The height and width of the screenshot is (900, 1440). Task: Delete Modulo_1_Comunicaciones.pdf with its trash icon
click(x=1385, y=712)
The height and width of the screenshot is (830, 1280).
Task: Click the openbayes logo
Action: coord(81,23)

◆ The exercise ◆
Render every line of the records as a JSON list of strings, one string per line, with blank lines omitted.

◆ Written answer ◆
[
  "The height and width of the screenshot is (900, 1440). Task: Delete Modulo_1_Comunicaciones.pdf with its trash icon",
  "click(x=1385, y=712)",
  "The height and width of the screenshot is (830, 1280).",
  "Task: Click the openbayes logo",
  "Action: coord(81,23)"
]